# [PROBLEM DESCRIPTION]
Every line of the material must be reproduced exactly.

EXTRACTED RECORDS START

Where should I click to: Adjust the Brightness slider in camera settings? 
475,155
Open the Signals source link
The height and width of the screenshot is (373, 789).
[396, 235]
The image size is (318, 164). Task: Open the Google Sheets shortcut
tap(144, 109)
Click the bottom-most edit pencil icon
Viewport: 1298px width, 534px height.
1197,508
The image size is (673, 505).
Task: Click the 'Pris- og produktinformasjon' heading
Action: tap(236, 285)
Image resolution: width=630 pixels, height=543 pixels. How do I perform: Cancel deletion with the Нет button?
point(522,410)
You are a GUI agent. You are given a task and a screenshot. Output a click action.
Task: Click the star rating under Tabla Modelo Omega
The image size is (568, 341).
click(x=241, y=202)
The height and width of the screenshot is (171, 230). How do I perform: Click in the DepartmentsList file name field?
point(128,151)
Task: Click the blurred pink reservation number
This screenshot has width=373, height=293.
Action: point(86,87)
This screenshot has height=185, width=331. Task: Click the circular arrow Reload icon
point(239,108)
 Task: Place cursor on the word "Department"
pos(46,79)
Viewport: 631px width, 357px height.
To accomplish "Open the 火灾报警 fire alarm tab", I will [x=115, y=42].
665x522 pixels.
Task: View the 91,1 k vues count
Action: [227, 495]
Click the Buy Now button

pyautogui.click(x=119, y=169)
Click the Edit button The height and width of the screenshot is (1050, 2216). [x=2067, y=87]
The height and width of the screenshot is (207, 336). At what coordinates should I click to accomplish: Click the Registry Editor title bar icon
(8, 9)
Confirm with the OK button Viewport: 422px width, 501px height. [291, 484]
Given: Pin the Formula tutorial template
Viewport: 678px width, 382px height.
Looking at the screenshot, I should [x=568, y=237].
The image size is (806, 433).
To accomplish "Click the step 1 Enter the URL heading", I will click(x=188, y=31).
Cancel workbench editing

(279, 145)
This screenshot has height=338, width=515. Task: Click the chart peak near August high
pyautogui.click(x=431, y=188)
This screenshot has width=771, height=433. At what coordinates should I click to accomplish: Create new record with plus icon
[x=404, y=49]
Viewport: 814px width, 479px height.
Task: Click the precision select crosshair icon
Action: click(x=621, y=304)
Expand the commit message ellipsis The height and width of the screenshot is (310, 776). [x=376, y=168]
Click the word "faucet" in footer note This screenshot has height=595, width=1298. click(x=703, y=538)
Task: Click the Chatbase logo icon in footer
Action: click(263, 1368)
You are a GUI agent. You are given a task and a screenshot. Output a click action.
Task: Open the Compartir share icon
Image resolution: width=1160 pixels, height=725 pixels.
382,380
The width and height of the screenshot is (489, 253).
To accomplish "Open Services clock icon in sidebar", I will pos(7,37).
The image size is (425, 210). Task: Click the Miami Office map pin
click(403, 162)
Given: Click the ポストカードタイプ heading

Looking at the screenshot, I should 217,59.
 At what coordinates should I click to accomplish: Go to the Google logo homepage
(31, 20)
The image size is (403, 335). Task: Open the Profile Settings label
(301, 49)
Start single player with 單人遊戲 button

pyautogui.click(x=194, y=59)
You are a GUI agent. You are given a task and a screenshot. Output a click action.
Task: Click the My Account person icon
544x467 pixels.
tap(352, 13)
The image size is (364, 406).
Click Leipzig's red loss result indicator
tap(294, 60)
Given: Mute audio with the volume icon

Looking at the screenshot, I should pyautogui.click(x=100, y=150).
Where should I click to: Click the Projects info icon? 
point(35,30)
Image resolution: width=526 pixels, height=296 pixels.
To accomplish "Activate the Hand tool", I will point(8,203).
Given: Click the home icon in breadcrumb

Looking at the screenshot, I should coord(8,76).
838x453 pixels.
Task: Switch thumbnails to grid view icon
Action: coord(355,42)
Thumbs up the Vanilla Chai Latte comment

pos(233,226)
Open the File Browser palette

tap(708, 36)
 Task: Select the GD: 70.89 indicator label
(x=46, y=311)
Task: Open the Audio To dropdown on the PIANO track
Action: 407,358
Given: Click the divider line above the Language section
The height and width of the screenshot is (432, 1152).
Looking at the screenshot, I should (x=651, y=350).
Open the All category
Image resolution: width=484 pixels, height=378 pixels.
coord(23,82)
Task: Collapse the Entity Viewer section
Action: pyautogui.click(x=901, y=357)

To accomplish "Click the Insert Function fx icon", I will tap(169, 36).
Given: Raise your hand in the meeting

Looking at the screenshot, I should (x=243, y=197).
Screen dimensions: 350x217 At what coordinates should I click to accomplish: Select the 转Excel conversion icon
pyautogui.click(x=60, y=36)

EXTRACTED RECORDS END

# [ANSWER SPACE]
Where should I click to: Adjust the Brightness slider in camera settings? 
475,155
Open the Signals source link
The height and width of the screenshot is (373, 789).
[396, 235]
The image size is (318, 164). Task: Open the Google Sheets shortcut
tap(144, 109)
Click the bottom-most edit pencil icon
Viewport: 1298px width, 534px height.
1197,508
The image size is (673, 505).
Task: Click the 'Pris- og produktinformasjon' heading
Action: tap(236, 285)
Image resolution: width=630 pixels, height=543 pixels. How do I perform: Cancel deletion with the Нет button?
point(522,410)
You are a GUI agent. You are given a task and a screenshot. Output a click action.
Task: Click the star rating under Tabla Modelo Omega
The image size is (568, 341).
click(x=241, y=202)
The height and width of the screenshot is (171, 230). How do I perform: Click in the DepartmentsList file name field?
point(128,151)
Task: Click the blurred pink reservation number
This screenshot has width=373, height=293.
Action: point(86,87)
This screenshot has height=185, width=331. Task: Click the circular arrow Reload icon
point(239,108)
 Task: Place cursor on the word "Department"
pos(46,79)
Viewport: 631px width, 357px height.
To accomplish "Open the 火灾报警 fire alarm tab", I will [x=115, y=42].
665x522 pixels.
Task: View the 91,1 k vues count
Action: [227, 495]
Click the Buy Now button

pyautogui.click(x=119, y=169)
Click the Edit button The height and width of the screenshot is (1050, 2216). [x=2067, y=87]
The height and width of the screenshot is (207, 336). At what coordinates should I click to accomplish: Click the Registry Editor title bar icon
(8, 9)
Confirm with the OK button Viewport: 422px width, 501px height. [291, 484]
Given: Pin the Formula tutorial template
Viewport: 678px width, 382px height.
Looking at the screenshot, I should [x=568, y=237].
The image size is (806, 433).
To accomplish "Click the step 1 Enter the URL heading", I will click(x=188, y=31).
Cancel workbench editing

(279, 145)
This screenshot has height=338, width=515. Task: Click the chart peak near August high
pyautogui.click(x=431, y=188)
This screenshot has width=771, height=433. At what coordinates should I click to accomplish: Create new record with plus icon
[x=404, y=49]
Viewport: 814px width, 479px height.
Task: Click the precision select crosshair icon
Action: click(x=621, y=304)
Expand the commit message ellipsis The height and width of the screenshot is (310, 776). [x=376, y=168]
Click the word "faucet" in footer note This screenshot has height=595, width=1298. click(x=703, y=538)
Task: Click the Chatbase logo icon in footer
Action: click(263, 1368)
You are a GUI agent. You are given a task and a screenshot. Output a click action.
Task: Open the Compartir share icon
Image resolution: width=1160 pixels, height=725 pixels.
382,380
The width and height of the screenshot is (489, 253).
To accomplish "Open Services clock icon in sidebar", I will pos(7,37).
The image size is (425, 210). Task: Click the Miami Office map pin
click(403, 162)
Given: Click the ポストカードタイプ heading

Looking at the screenshot, I should 217,59.
 At what coordinates should I click to accomplish: Go to the Google logo homepage
(31, 20)
The image size is (403, 335). Task: Open the Profile Settings label
(301, 49)
Start single player with 單人遊戲 button

pyautogui.click(x=194, y=59)
You are a GUI agent. You are given a task and a screenshot. Output a click action.
Task: Click the My Account person icon
544x467 pixels.
tap(352, 13)
The image size is (364, 406).
Click Leipzig's red loss result indicator
tap(294, 60)
Given: Mute audio with the volume icon

Looking at the screenshot, I should pyautogui.click(x=100, y=150).
Where should I click to: Click the Projects info icon? 
point(35,30)
Image resolution: width=526 pixels, height=296 pixels.
To accomplish "Activate the Hand tool", I will point(8,203).
Given: Click the home icon in breadcrumb

Looking at the screenshot, I should coord(8,76).
838x453 pixels.
Task: Switch thumbnails to grid view icon
Action: coord(355,42)
Thumbs up the Vanilla Chai Latte comment

pos(233,226)
Open the File Browser palette

tap(708, 36)
 Task: Select the GD: 70.89 indicator label
(x=46, y=311)
Task: Open the Audio To dropdown on the PIANO track
Action: 407,358
Given: Click the divider line above the Language section
The height and width of the screenshot is (432, 1152).
Looking at the screenshot, I should (x=651, y=350).
Open the All category
Image resolution: width=484 pixels, height=378 pixels.
coord(23,82)
Task: Collapse the Entity Viewer section
Action: pyautogui.click(x=901, y=357)

To accomplish "Click the Insert Function fx icon", I will tap(169, 36).
Given: Raise your hand in the meeting

Looking at the screenshot, I should (x=243, y=197).
Screen dimensions: 350x217 At what coordinates should I click to accomplish: Select the 转Excel conversion icon
pyautogui.click(x=60, y=36)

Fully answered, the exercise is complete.